## Fermentation PAT course 2022
### Application of PAT to fermentation processes

Technical University of Denmark (DTU)

Department of Chemical and Biochemical Engineering, PROSYS

__Author:__ Pau Cabaneros Lopez

This exercise uses spectral data collected in _real-time_ during a lignocellulosic ethanol fermentation. These samples were taken using attenuated total refractance, mid infrared (ATR-MIR) spectroscopy. The reference data was taken using high performance liquid chromatography (HPLC). 

The datasets used in this project consist of:

- Training dataset (containing both, spectra and the corresponding HPLC measurements).

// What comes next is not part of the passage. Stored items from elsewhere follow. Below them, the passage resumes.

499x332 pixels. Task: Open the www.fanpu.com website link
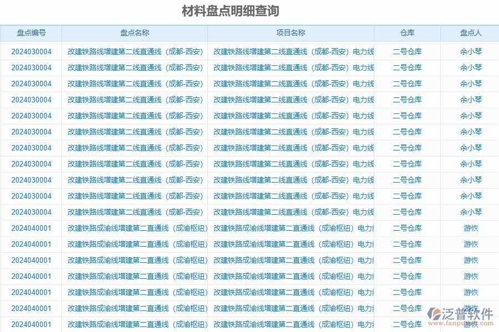tap(460, 324)
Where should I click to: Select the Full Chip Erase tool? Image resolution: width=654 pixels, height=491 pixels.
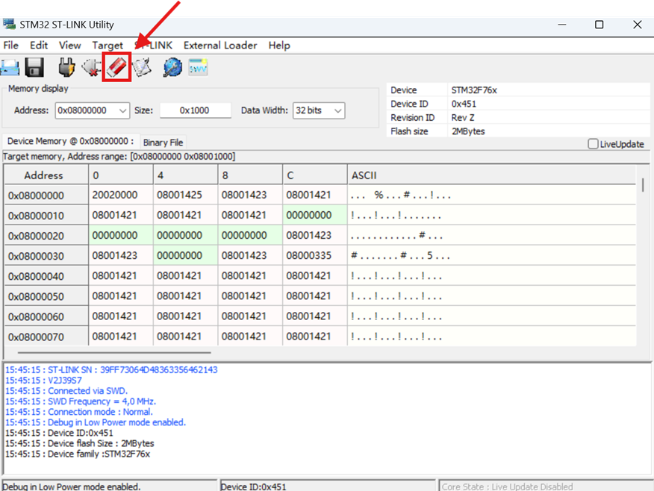116,67
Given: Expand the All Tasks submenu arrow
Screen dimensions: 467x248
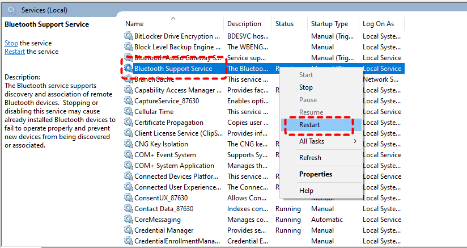Looking at the screenshot, I should 355,141.
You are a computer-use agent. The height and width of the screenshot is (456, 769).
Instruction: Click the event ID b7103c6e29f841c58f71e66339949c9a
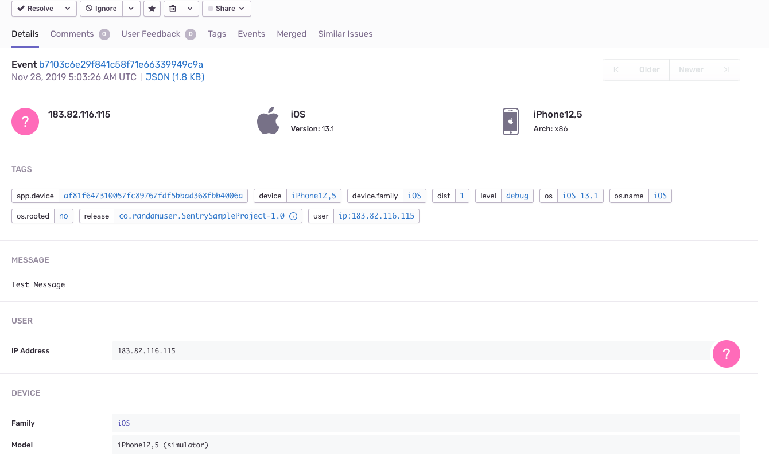(121, 64)
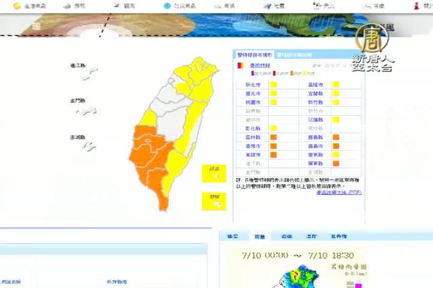The width and height of the screenshot is (433, 288).
Task: Open 天文 using its nav icon
Action: pos(318,6)
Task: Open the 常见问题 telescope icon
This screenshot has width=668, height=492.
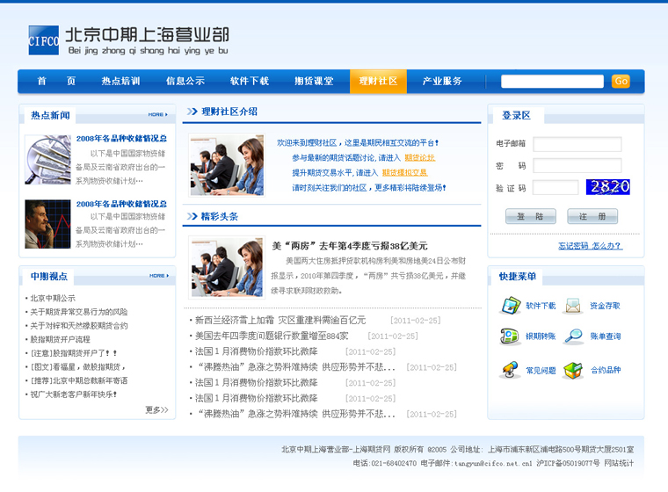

- Fermentation dataset: containing a timeseries of spectra collected in real time, and another timeseries of off-line HPLC measurements. 

For detailed information about the training and fermentation datasets, see  _Transforming data to information: A parallel hybrid model for real-time state estimation in lignocellulosic ethanol fermentation_.



## Step 0. Set up the environment

When we use Google Colab, we need to setup the environment by installing the required packages and importing the necessary libraries.

### 0.1. Installing the dependencies

In [1]:
!pip install dtuprosys

Collecting dtuprosys
  Downloading dtuprosys-0.1.18-py3-none-any.whl (6.5 MB)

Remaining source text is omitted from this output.